─── DATA TO USE
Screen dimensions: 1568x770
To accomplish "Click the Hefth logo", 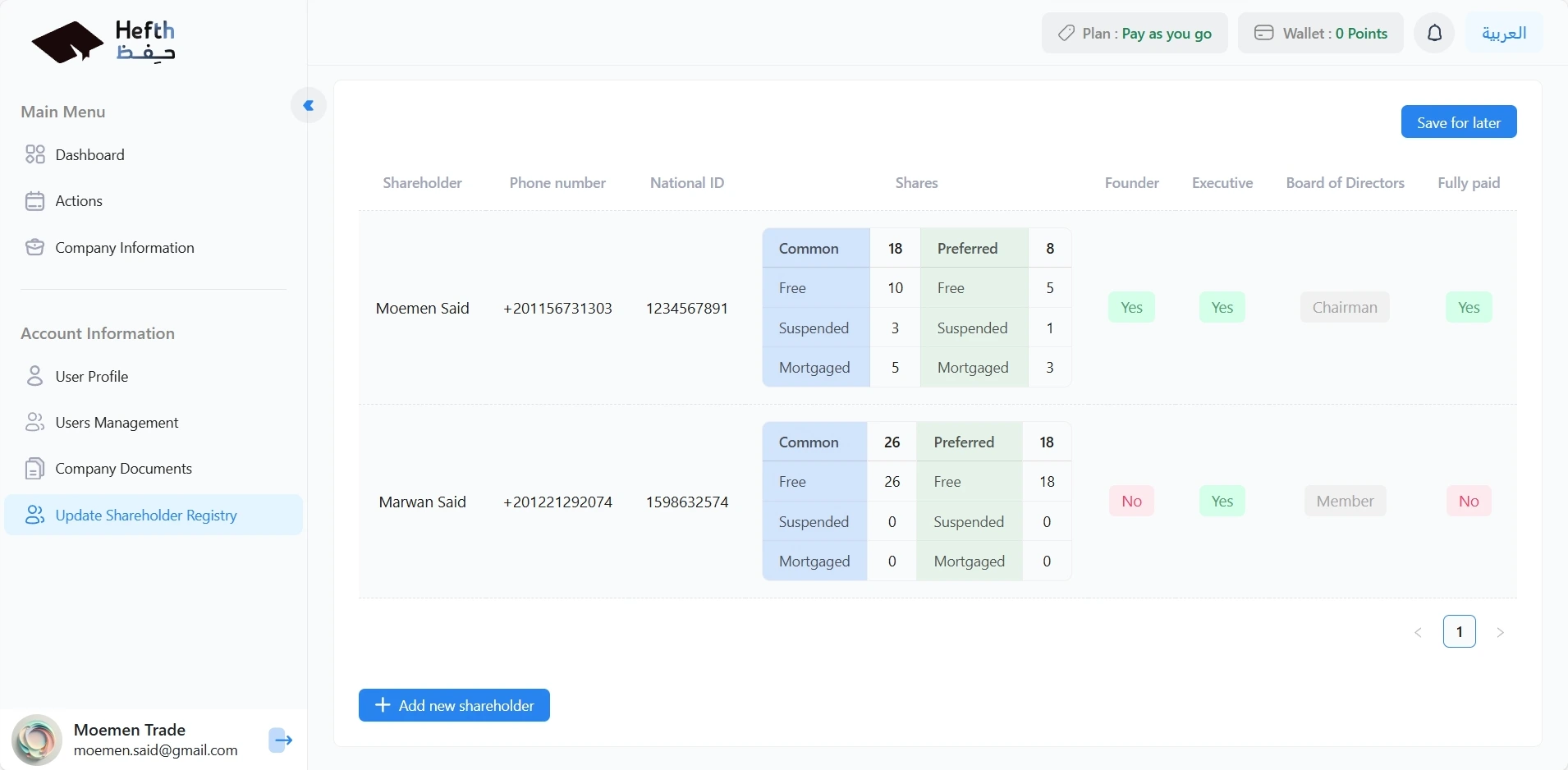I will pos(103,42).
──────
─── DATA TO USE
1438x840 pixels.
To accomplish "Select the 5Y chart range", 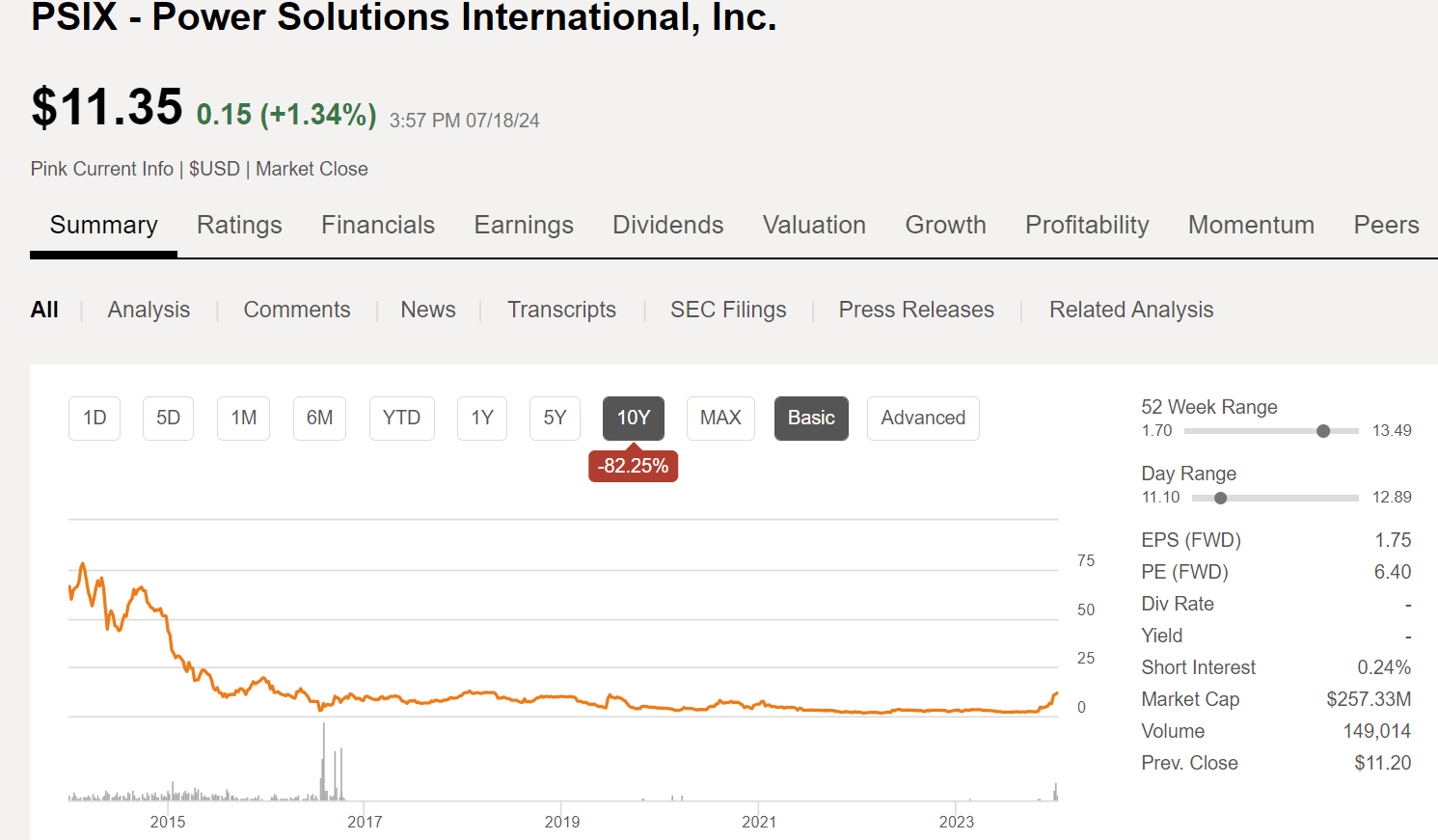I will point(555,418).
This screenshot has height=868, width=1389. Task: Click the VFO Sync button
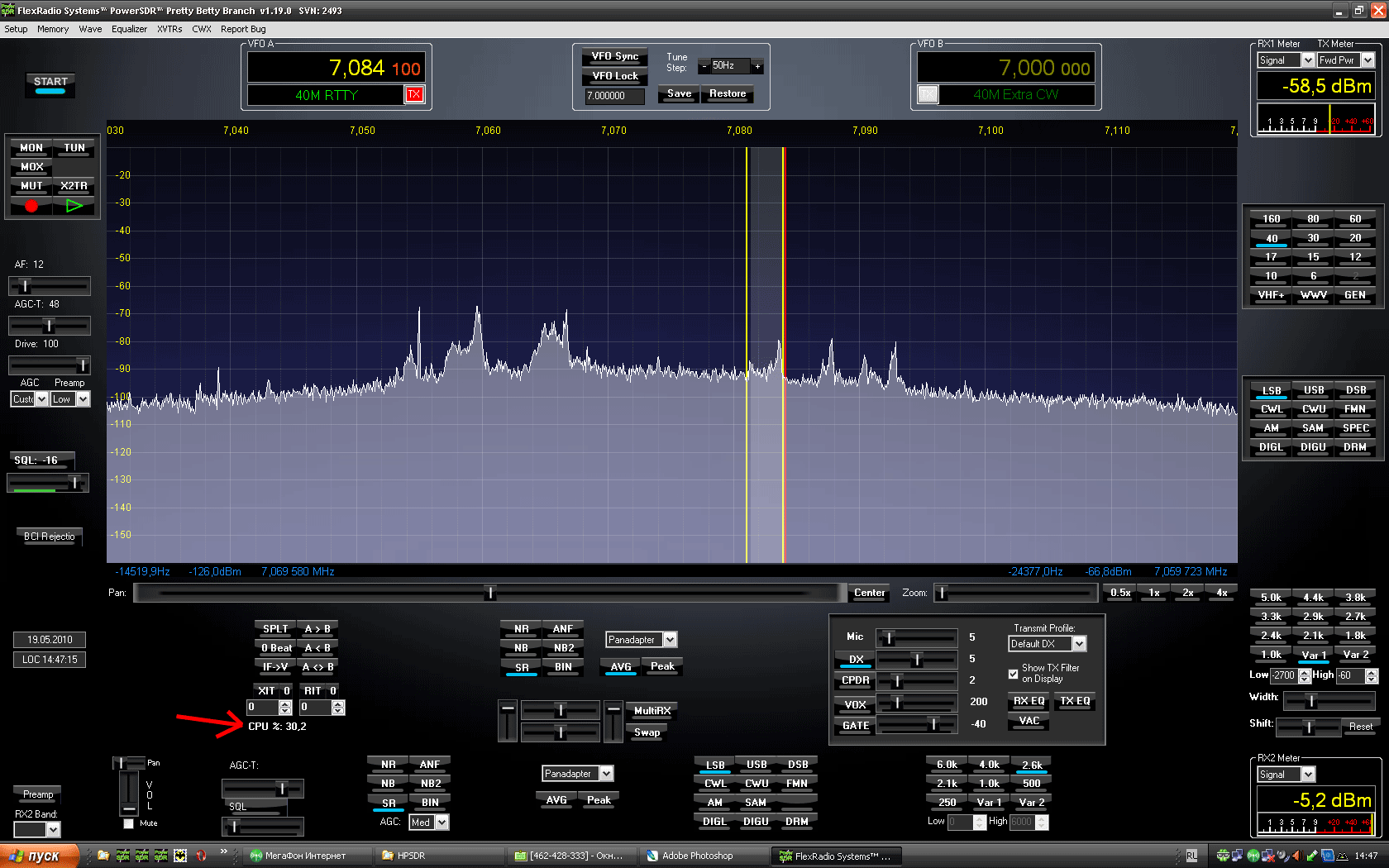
──────
─── DATA TO USE
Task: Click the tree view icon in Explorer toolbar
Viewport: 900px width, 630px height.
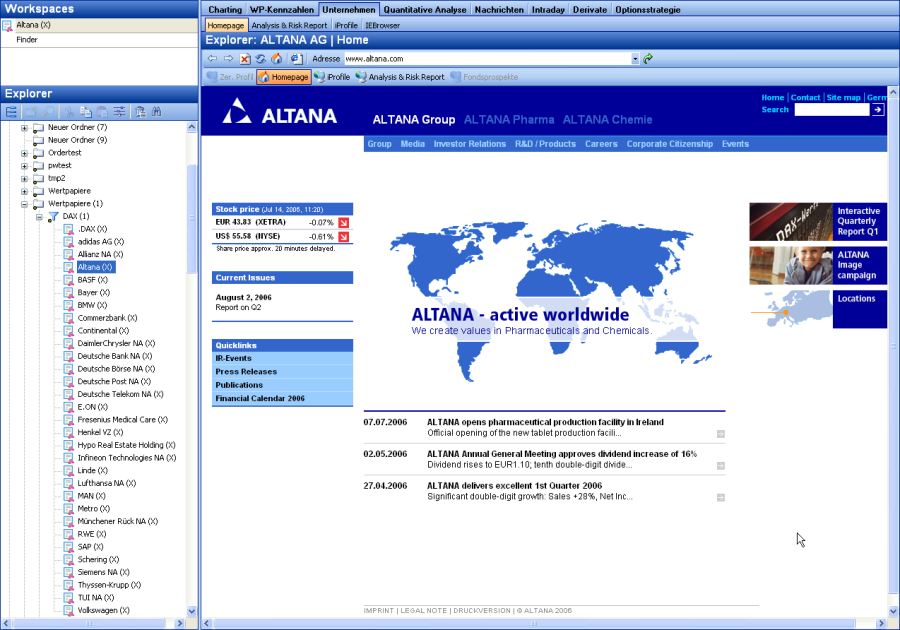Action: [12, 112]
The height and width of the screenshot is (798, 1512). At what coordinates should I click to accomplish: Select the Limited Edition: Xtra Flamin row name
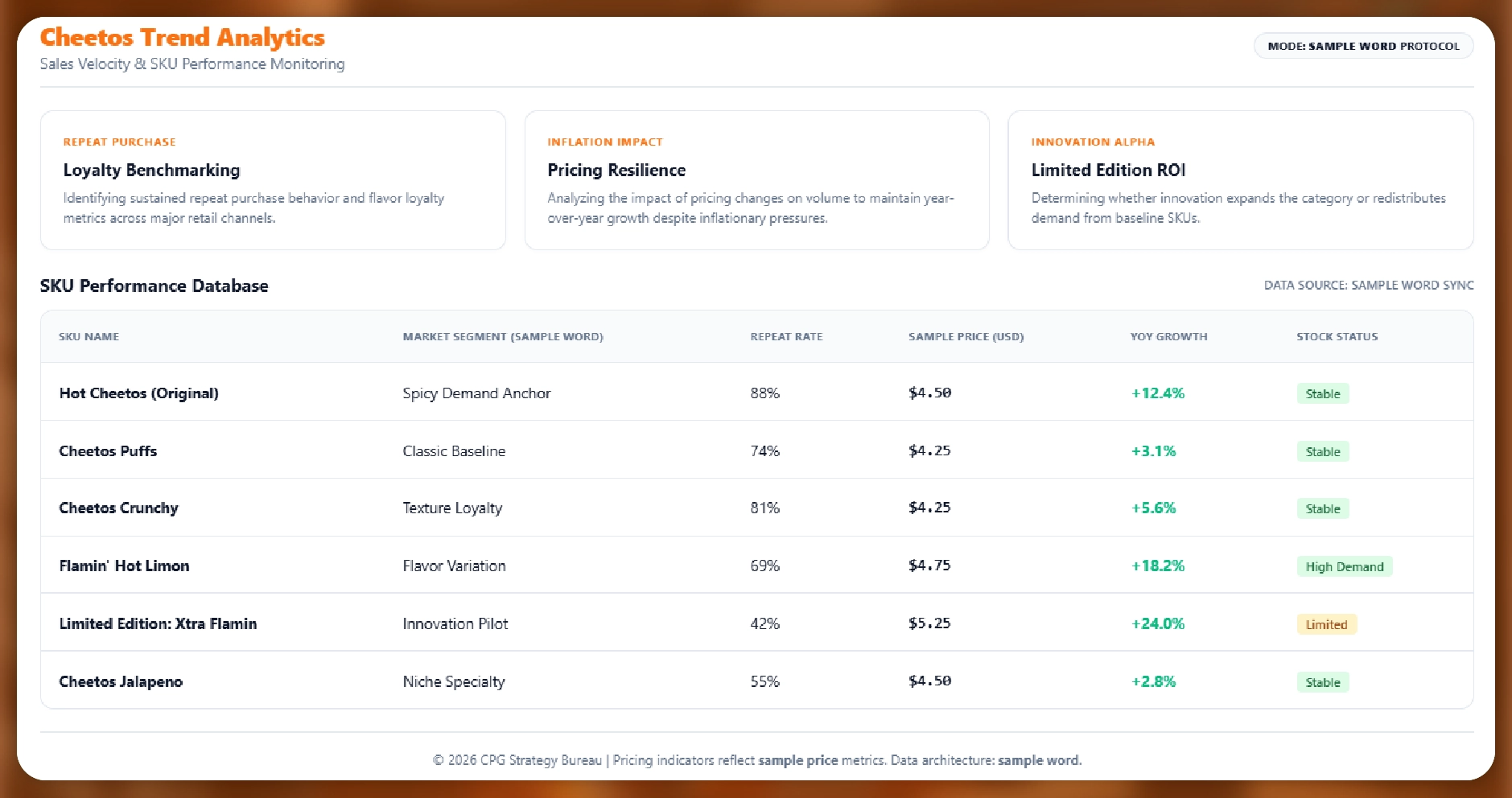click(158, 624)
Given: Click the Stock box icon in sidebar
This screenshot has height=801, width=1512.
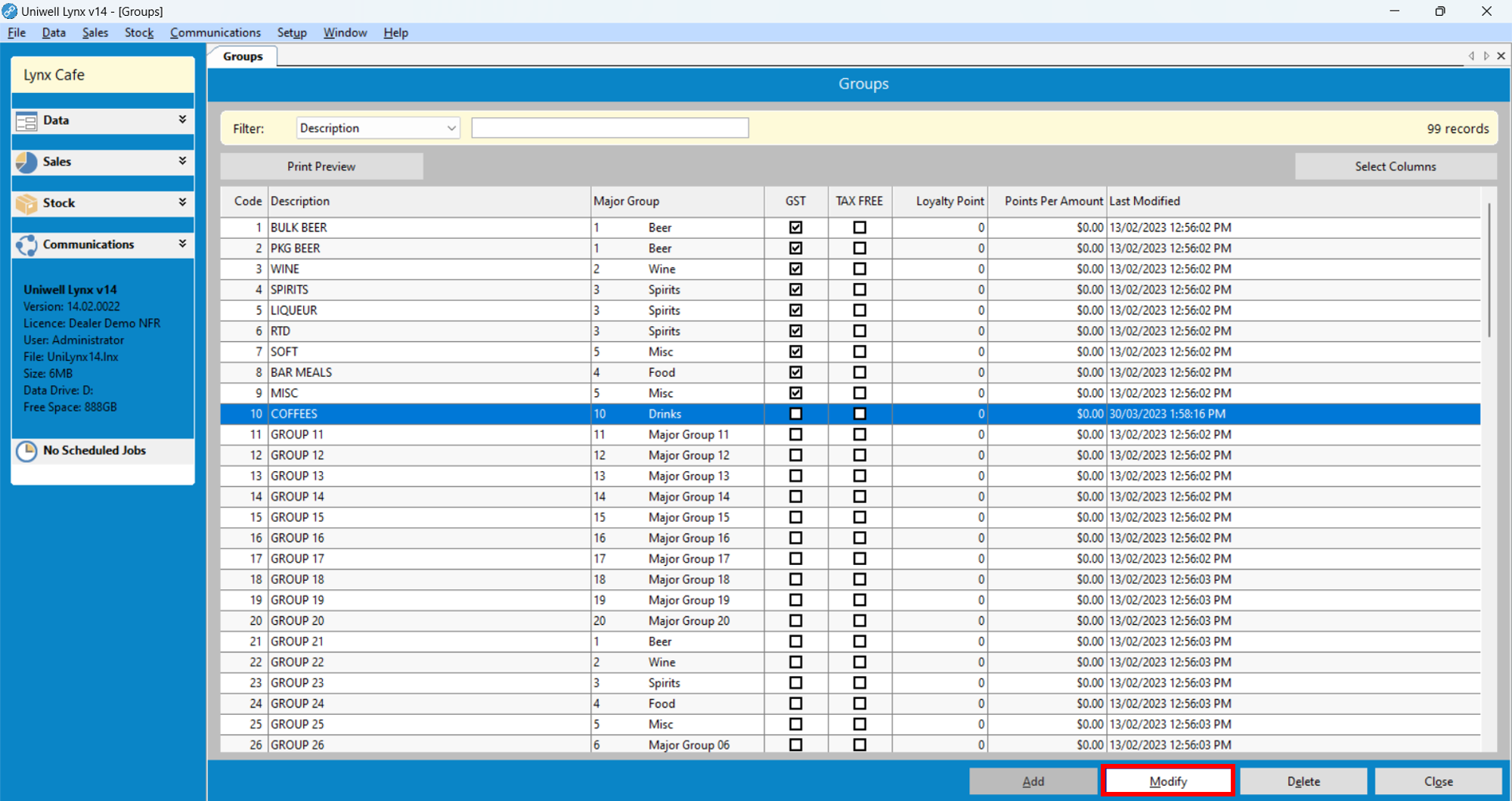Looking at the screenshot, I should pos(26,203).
──────
DIRECTIONS —
Search the entries for the word "icon". Copy each line where it appears.

OUTPUT FOR THIS EXERCISE —
Task: Click the tree view icon in Explorer toolbar
Given: Click the Stock box icon in sidebar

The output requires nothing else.